Quei giochi incompiutiLo scoramento di Neymar al termine di Belgio Brasile – 2-1 foto La Presse

Russia 2018 Non sarà il Maracanazo del '50 e nemmeno il disastro con i tedeschi quattro anni fa, certo l’eliminazione del Brasile ad opera del Belgio genera più di qualche dubbio sul calcio verdeoro

Pubblicato più di 6 anni faEdizione del 8 luglio 2018

Ricordo l’aria che si respirava allo stadio Mineirao di Belo Horizonte quattro anni fa, dopo il 7-1 in semifinale con cui la Germania aveva stracciato il Brasile al suo secondo mondiale casalingo. Sui giornali di tutto il mondo si sprecavano i paragoni con la tragica finale del 1950, nella sola altra Coppa disputata in Brasile, quando la seleçao aveva perso contro l’Uruguay di Obdulio Varela nella partita che tutti ricordiamo come Maracanaço. Intorno al Maracanaço sono nate diverse leggende – la più nota riguardante una serie di suicidi di tifosi verdeoro al fischio finale. Niente o quasi di vero, ma su quella seleçao i poteri di allora – erano gli anni del Generale Dutra – avevano costruito un discorso patriottico e nazionalista molto potente. La sconfitta, del tutto inaspettata, contribuì all’emersione di quello che lo scrittore Nelson Rodrigues battezzò il «complexo de vira lata», un profondo complesso di inferiorità dei brasiliani nei confronti del resto del mondo.

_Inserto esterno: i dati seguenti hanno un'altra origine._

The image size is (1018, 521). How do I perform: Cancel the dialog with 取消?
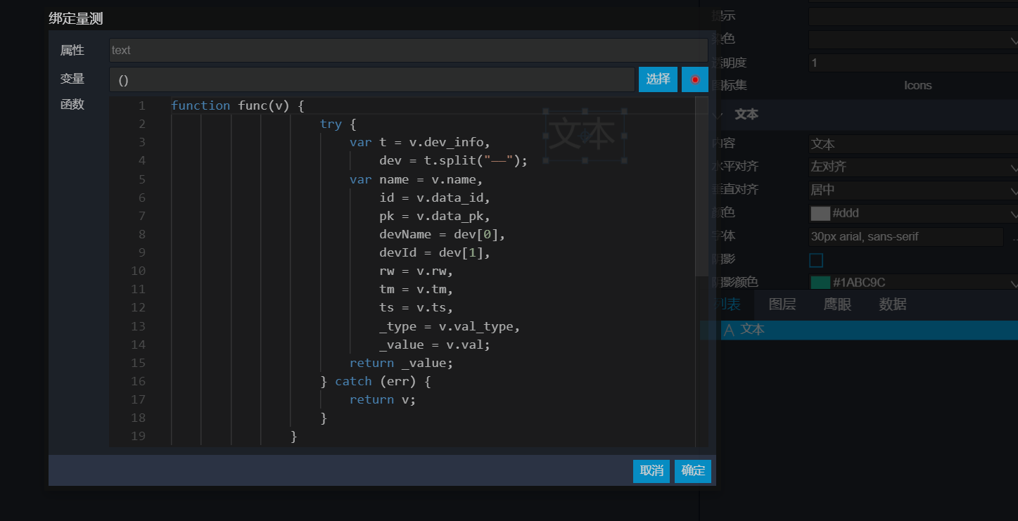tap(651, 470)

Il 7-1 di Belo Horizonte non fu altrettanto tragico. Non solo per il risultato, farsesco (al Mineirao ricordo più risa che pianti). Il fatto era che nel frattempo il Brasile aveva vinto cinque Mondiali, quanti nessun’altra nazione; e soprattutto era diventata una potenza mondiale, un paese più moderno, consapevole (e orgoglioso) di non dover dipendere più dall’esito di una partita di calcio. Ricordo la calma dell’allora Ct Scolari in conferenza stampa, la sua previsione che al mondiale russo del 2018 il Brasile sarebbe tornato, come sempre, ad avere la squadra più forte.
E oggi? Come è stata presa la sconfitta di venerdì a Kazan contro il Belgio? La linea è quella di mettere definitivamente in soffitta sia il complexo de Vira-Lata sia il pachequismo – il cieco senso di superiorità del tifoso brasiliano, dal nome di un pupazzo presuntuoso, Pacheco, inventato dalla Gillette per le pubblicità del mondiale ’82. La seleção di quest’anno era davvero, di nuovo, tra le squadre più forti e complete del mondiale – quella che ha creato più occasioni di goal e tra quelle che ne hanno subite meno, lo dice la statistica – ma il Belgio non era da meno: soli 11 milioni di abitanti e tre attaccanti di pari livello, se non superiore, ai loro omologhi brasiliani. Carlos Mansur, prima firma sportiva di O Globo, parla di una partita «decisa dagli episodi», giocata meglio dell’avversario per «tre quarti del tempo» e che verrà ricordata come «quasi vinta». La selezione di Tite, successore di Dunga e Scolari, ha finalmente «trovato un nord, una direzione chiara». Sulla Folha di Sao Paulo si ricorda ai lettori che nel calcio «esistono i pali» (Thiago Silva ne ha preso uno a inizio partita) e i portieri (il belga Courtois ha offerto una prestazione strepitosa). Ora, secondo Mansur, il Brasile ha una grande opportunità: continuare sulla strada intrapresa, senza distruggere tutto come al solito. Ma sotto la superficie c’è qualcosa di più: se già nel 2014 le strade di Rio non erano più tappezzate come un tempo dei festoni con i colori verdeoro e dalle facce dei craques della seleçao, oggi la tendenza si è accentuata. L’amore per la seleçao non è più forte come un tempo.

Contribuiscono  la crisi politica (all’esordio della coppa i tweet a riguardo erano il doppio rispetto a quelli dedicati alla nazionale) e la distanza sempre maggiore con il campionato nazionale (dei 23 selezionati, solo tre – e un solo titolare – giocano nel Brasileirao). Preoccupa poi il crollo della reputazione di Neymar, l’ultimo grande campione brasiliano: con le sue bambinate con il Paris Saint German e le simulazioni in questo mondiale (si sono contate 43 cadute per un totale di otto minuti a terra), il Brasile rischia di alienarsi anche la simpatia di cui ha sempre goduto dal resto del mondo.

L’antidoto non potrà essere che un ritorno alla vittoria, magari già dall’anno prossimo con la Coppa America in casa. E con Tite, il ct che dovrebbe essere confermato, scelto tardivamente nel 2016 dall’attuale presidente della federazione brasiliana, Nunes, un colonnello della polizia militare con un curriculum di scandali da far impallidire Tavecchio. Per poi preparare la rincorsa al mondiale qatariota del 2022, quando Neymar e Coutinho avranno ancora solo trent’anni e di nuovo, come sempre, il Brasile sarà la squadra più forte del Mondiale.